The economic literature shows that privatizing Social Security can improve labor supply incentives, but it can also reduce risk sharing when households face uninsurable risks.
Summary
Shinichi Nishiyama, Kent Smetters
The economic literature shows that privatizing Social Security can improve labor supply incentives, but it can also reduce risk sharing when households face uninsurable risks. We simulate a stylized 50-percent privatization with transaction costs financed by consumption taxes and examined its impact on macroeconomic variables as well as on the welfare across generations and income classes. Our overlapping-generations model includes heterogeneous agents with elastic labor supply who face idiosyncratic earnings shocks and longevity uncertainty. The transition path is calculated, which allows us to rigorously calculate the overall efficiency gain or loss from privatization in general equilibrium.
We find that this partial privatization can have a powerful effect on labor supply incentives: When wage shocks are insurable, privatization produces about $21,900 of new resources for each future household (growth adjusted over time) after all households have been fully compensated for their possible transitional losses.

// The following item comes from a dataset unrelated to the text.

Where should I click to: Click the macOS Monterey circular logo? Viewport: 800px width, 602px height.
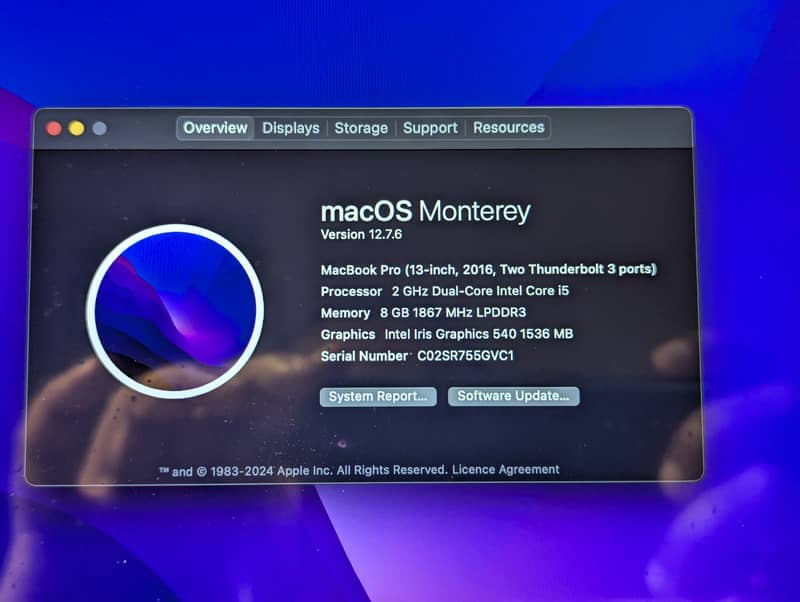coord(175,311)
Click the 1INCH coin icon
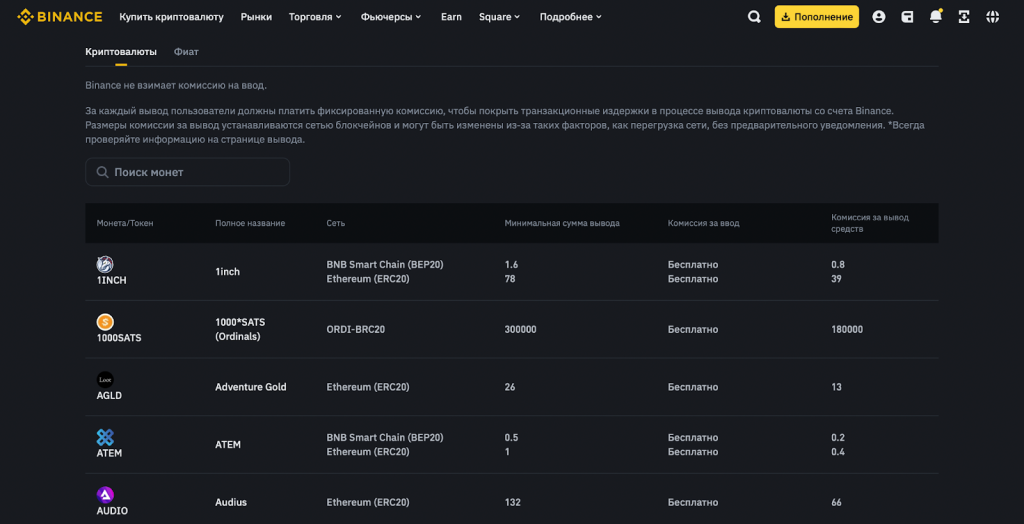This screenshot has height=524, width=1024. tap(105, 264)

However, when wages are not insurable, privatization reduces efficiency by about $5,600 per future household despite improved labor supply incentives.
We check the robustness of these results to different model specifications and arrive at several surprising conclusions. First, privatization actually performs relatively better in a closed economy, where interest rates decline with capital accumulation, than in an open economy where capital can be accumulated without reducing interest rates. Second, privatization also performs relatively better when an actuarially-fair private annuity market does not exist than when it does exist. Third, introducing progressivity into the privatized system to restore risk sharing must be done carefully. In particular, having the government match private contributions on a progressive basis is not very effective at restoring risk sharing; in fact, too much matching actually harms efficiency. However, increasing the progressivity of the remaining traditional system is very effective at restoring risk sharing, thereby allowing partial privatization to produce efficiency gains of $2,700 per future household.